Keith I'm afraid this link doesn't do what you intended.


Two weeks ago I was out with the local hoodlums, a bunch of retired guys that are a hoot to chat and ride with. I was rider number 11 of 14 heading slowly, 35mph, toward a road construction flagger. One of the riders ahead of me think he would be number 9 did something too quickly and dumped his Suzuki 1000cc v-strom. Of course we all stopped to assist, so did a few trucks by the way. I picked up his dual purpose tennis shoe 30 feet away located on the opposite side of the two lane road. He was wearing a black leather jacket that ripped apart at the right shoulder, through his shirt and scrapped his skin. His stocking foot didn't look damaged but the shoe just exploded. And to think I used to wear a similar shoe years ago. I understood that he separated his right shoulder but was otherwise just shaken. I remember him saying as he lay in the ditch, "so this is how it feels". One of the pick-up truck passerbys took him to another riders home and from there he went to the hospital.
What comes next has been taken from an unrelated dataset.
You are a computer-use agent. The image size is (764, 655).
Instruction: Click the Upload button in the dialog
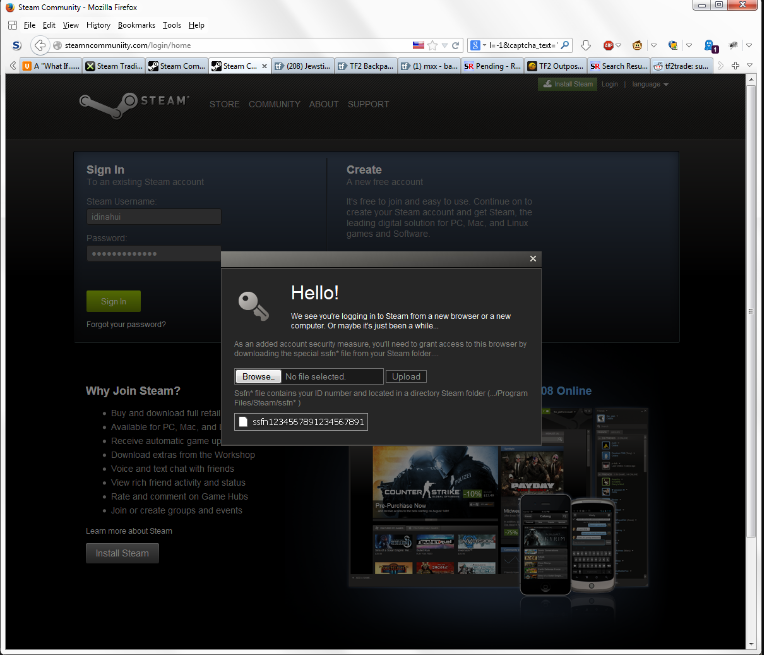(406, 377)
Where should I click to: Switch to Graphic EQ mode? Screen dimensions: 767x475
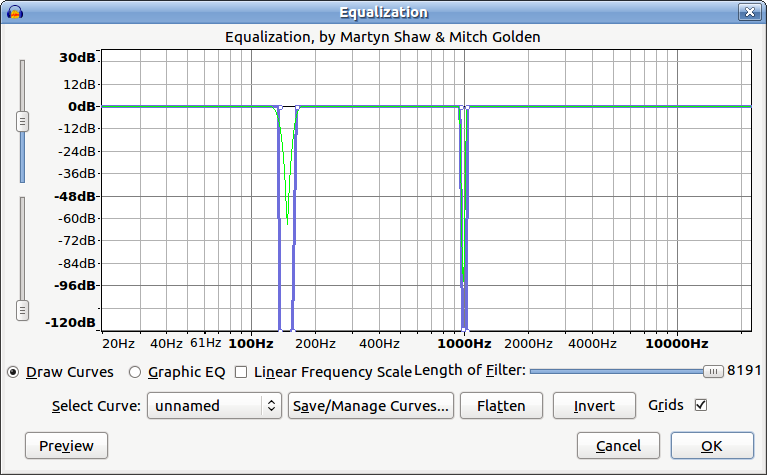[x=135, y=372]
I looked around at the apparel that was worn that day and saw many levis and tennis shoes in the crowd. I wonder how many I'll see next time. Several riders asked about my BMW summer pants that have knee and hip armour.

As mentioned above the cost for good gear is steep at first glance but the protection is priceless if you get up close and personal with the road surface. I have several riding systems all with armour to use depending on the weather. It gets hot here too.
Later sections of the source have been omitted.